Clear History

Explore Snowplow data

Data should now be loaded into your warehouse. In this section we will take a closer look at the output to mitigate data issues and get familiar with the derived tables.


Step 1: Check the output schemas

Head to the SQL editor of your choice (e.g.: Snowflake Web UI) to check the model’s output. You should be able to see three new schemas created:

  1. [your_custom_schema]_scratch: drop and recompute models that aid the incremental run
  2. [your_custom_schema]_derived: main output models you can use in your downstream models and reporting
  3. [your_custom_schema]_snowplow_manifest: tables that help the integrity and core incremental logic of the model

Step 2: Explore your data

Take some time to familiarize yourself with the derived tables. You could run a few simple queries such as the ones listed below. Make sure to modify the schema to be aligned with your custom dbt schema.

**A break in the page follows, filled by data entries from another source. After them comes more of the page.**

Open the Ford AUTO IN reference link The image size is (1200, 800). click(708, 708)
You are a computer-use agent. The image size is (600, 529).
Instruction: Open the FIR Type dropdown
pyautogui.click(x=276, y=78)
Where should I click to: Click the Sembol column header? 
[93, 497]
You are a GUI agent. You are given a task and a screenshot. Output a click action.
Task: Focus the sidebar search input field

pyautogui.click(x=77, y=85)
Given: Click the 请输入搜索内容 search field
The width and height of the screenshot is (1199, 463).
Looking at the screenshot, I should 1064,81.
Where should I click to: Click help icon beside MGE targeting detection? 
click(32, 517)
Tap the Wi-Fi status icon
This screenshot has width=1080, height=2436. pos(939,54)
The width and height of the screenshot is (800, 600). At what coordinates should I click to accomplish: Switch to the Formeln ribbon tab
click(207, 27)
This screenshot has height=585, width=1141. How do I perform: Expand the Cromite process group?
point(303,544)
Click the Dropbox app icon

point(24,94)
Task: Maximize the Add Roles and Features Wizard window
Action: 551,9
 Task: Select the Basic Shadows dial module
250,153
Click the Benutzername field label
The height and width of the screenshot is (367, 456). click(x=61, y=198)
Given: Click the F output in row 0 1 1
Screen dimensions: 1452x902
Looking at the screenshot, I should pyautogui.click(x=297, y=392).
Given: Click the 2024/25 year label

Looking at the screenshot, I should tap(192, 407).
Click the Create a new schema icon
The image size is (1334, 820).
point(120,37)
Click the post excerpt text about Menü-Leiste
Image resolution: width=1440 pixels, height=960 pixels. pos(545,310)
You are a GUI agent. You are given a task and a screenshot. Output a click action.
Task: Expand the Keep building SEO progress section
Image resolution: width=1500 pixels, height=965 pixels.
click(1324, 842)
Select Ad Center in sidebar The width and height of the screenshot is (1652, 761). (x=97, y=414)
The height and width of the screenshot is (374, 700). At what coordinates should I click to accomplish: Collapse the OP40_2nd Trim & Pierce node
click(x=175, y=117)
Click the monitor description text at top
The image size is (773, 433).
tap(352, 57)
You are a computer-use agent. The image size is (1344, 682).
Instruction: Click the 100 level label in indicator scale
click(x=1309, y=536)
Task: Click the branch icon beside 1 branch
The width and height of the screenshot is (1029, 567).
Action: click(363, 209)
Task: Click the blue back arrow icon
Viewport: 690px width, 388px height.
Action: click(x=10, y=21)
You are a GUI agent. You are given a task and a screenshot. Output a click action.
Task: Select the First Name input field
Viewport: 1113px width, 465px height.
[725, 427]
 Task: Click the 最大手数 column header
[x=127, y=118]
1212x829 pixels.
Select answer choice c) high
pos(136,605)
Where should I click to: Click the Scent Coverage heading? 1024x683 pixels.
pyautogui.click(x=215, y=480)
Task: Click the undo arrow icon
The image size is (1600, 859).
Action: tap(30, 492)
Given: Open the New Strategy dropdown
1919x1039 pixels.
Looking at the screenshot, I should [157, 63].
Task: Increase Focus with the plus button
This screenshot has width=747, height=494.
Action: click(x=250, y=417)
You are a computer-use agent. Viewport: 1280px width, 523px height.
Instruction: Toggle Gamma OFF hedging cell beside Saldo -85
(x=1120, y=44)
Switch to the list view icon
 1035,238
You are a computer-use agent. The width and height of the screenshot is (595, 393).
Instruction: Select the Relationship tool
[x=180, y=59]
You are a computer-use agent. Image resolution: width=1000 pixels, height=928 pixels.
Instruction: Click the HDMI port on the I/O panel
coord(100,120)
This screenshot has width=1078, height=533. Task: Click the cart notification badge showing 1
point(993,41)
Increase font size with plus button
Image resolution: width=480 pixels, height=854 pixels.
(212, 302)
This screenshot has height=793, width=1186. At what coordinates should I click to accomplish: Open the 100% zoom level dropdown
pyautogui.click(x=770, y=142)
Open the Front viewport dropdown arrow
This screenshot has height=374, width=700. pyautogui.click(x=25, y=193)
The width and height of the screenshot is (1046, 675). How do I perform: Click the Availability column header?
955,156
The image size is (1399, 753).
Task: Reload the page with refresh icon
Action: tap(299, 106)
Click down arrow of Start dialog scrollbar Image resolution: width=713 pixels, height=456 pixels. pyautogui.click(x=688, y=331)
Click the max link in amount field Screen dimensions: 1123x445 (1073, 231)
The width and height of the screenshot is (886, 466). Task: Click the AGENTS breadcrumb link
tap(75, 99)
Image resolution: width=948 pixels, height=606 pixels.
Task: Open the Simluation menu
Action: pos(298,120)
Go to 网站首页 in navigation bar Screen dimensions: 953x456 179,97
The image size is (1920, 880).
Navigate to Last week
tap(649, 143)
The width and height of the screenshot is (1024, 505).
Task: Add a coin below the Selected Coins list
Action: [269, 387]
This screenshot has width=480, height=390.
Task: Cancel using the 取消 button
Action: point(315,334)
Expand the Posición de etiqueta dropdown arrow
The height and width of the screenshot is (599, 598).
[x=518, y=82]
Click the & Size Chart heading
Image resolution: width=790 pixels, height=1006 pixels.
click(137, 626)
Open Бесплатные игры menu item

Find out the number of page reads using derived.snowplow_web_page_views:


WITH READS AS (

  SELECT
    PAGE_TITLE,
    COUNT(*)
  FROM
    YOUR_CUSTOM_SCHEMA_DERIVED.SNOWPLOW_WEB_PAGE_VIEWS
  WHERE
    ENGAGED_TIME_IN_S > 60
    AND VERTICAL_PIXELS_SCROLLED > 5000
  GROUP BY 1
  ORDER BY 2 DESC
)

SELECT * FROM READS

Calculate the bounce rate using derived.snowplow_sessions:


WITH BOUNCE_RATE AS (

  SELECT
    FIRST_PAGE_URLPATH,
    COUNT(DISTINCT DOMAIN_SESSIONID) AS SESSIONS,
    COUNT(DISTINCT CASE WHEN PAGE_VIEWS = 1 THEN DOMAIN_SESSIONID END) / COUNT(DISTINCT DOMAIN_SESSIONID) AS BOUNCE_RATE
  FROM YOUR_CUSTOM_SCHEMA_DERIVED.SNOWPLOW_WEB_SESSIONS
  GROUP BY 1
  ORDER BY SESSIONS DESC
)

SELECT * FROM BOUNCE_RATE

Find out details about the highest engaged user using derived.snowplow_users:


WITH ENGAGEMENT AS (

  SELECT *

  FROM YOUR_CUSTOM_SCHEMA_DERIVED.SNOWPLOW_WEB_USERS

  ORDER BY ENGAGED_TIME_IN_S DESC

  LIMIT 1

)

SELECT * FROM ENGAGEMENT

Check out the database section of the documentation site for a full breakdown of what the output should look like.